What is required =>
With the pictures left out, output the records below exactly.

(Items from a dataset)
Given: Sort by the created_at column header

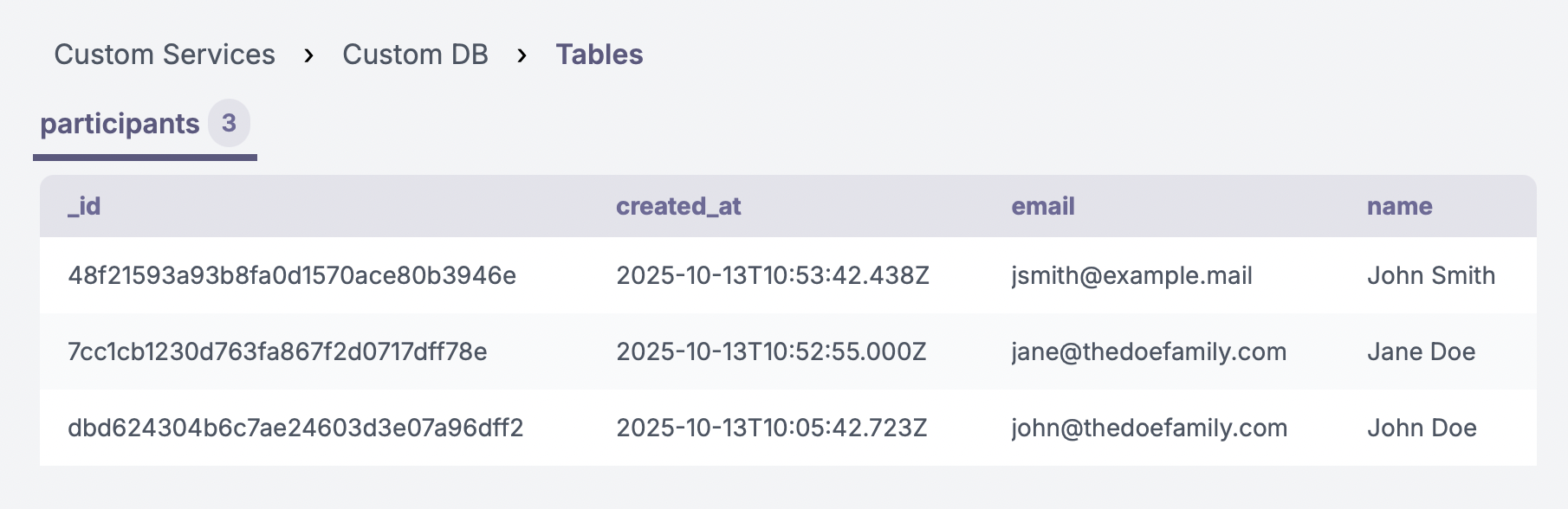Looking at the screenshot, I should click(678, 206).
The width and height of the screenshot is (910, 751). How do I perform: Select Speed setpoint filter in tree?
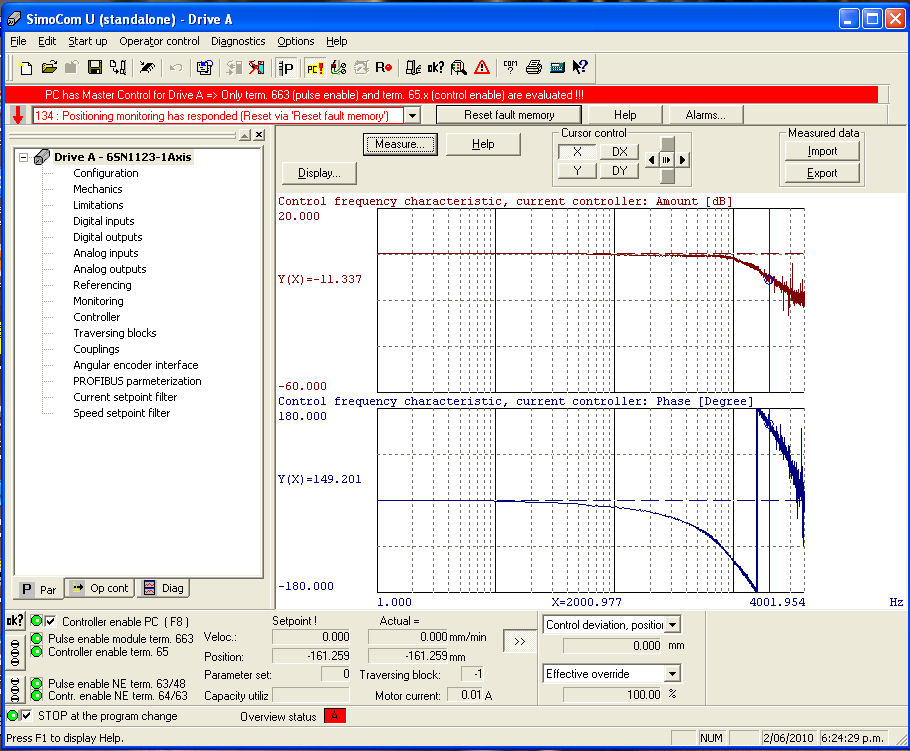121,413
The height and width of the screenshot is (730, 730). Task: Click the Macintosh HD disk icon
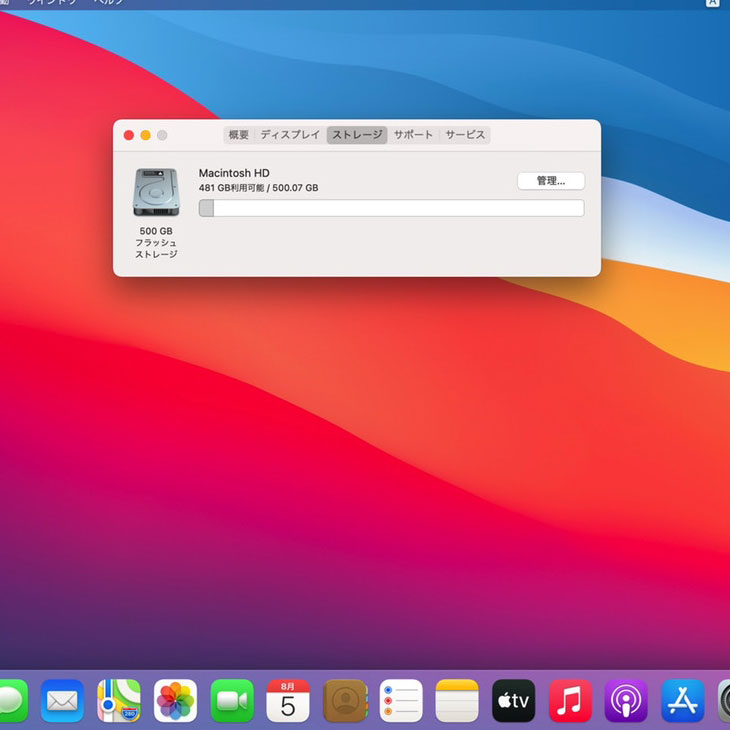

Output of the exercise =>
Given: Sort by the created_at column header

Looking at the screenshot, I should click(678, 206).
The width and height of the screenshot is (910, 751). How do I perform: Select Speed setpoint filter in tree?
121,413
The height and width of the screenshot is (730, 730). Task: Click the Macintosh HD disk icon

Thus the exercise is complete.